Measuring universality in nuclear short-range correlation interactions using ρ^- photoproduction

Nuclear Short Range Correlations (SRCs) are pairs of nucleons which exist at short relative distance and high relative momentum within the nucleus. These SRC pairs have significant impacts on nuclear structure and have been extensively studied using quasi-elastic electron-scattering data. The phenomenological Generalized Contact Formalism (GCF) has been used in recent years to connect these measurements with the ground-state properties of nuclear SRCs, using a factorized, ground-state model to predict the cross sections and event yields for these data. These interpretations rely heavily on our understanding of the electron-scattering reaction mechanisms, limiting our ability to draw conclusions about the underlying properties of SRCs.
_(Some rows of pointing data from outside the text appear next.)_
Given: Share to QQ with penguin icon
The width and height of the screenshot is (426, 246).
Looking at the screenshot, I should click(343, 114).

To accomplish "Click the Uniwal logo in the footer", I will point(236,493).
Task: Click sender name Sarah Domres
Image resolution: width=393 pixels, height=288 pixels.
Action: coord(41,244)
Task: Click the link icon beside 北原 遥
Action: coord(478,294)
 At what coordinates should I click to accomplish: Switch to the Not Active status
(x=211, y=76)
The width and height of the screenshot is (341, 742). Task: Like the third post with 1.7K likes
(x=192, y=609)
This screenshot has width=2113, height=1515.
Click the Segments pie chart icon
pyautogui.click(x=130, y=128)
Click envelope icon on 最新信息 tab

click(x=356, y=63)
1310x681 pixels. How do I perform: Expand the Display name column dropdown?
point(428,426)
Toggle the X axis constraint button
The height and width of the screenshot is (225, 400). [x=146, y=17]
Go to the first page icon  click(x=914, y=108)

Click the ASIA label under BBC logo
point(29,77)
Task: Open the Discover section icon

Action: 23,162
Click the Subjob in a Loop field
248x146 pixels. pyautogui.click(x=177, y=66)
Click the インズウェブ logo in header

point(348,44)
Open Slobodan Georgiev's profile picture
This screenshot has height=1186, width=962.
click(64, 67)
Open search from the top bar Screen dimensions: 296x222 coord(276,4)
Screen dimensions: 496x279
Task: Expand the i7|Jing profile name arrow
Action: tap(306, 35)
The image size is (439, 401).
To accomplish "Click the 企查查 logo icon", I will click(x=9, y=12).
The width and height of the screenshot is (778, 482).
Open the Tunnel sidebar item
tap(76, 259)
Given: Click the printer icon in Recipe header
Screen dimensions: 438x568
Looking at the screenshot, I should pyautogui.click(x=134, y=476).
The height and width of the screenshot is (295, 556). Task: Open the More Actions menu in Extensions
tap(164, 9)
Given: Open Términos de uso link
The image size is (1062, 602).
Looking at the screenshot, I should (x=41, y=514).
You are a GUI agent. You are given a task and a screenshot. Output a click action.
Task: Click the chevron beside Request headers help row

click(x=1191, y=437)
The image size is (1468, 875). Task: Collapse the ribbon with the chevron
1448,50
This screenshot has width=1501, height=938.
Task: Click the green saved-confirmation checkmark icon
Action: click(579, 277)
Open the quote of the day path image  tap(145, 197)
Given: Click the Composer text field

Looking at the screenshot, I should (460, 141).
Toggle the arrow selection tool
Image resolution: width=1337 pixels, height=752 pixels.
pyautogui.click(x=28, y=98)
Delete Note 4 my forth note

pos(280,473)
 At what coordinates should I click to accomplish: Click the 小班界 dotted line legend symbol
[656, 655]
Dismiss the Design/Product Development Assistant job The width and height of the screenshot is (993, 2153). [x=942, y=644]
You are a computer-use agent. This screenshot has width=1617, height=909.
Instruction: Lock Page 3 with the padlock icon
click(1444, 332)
In fall of 2021, our collaboration took data in Hall D of Jefferson Lab, using a real photon beam incident on nuclear targets to independently measure the properties of nuclear SRCs. Here we present the first observation of SRC signal events in this data using quasi-elastic ρ^- meson photoproduction from correlated neutrons in deuterium, helium, and carbon nuclei, along with comparisons to the GCF predictions. We use the GCF to show consistency between the electron- and photo-scattering measurements; in this, we provide evidence for the universality of SRC properties across reactions, showing that several different hard reactions proceeding on correlated nucleons may be consistently explained using a single model.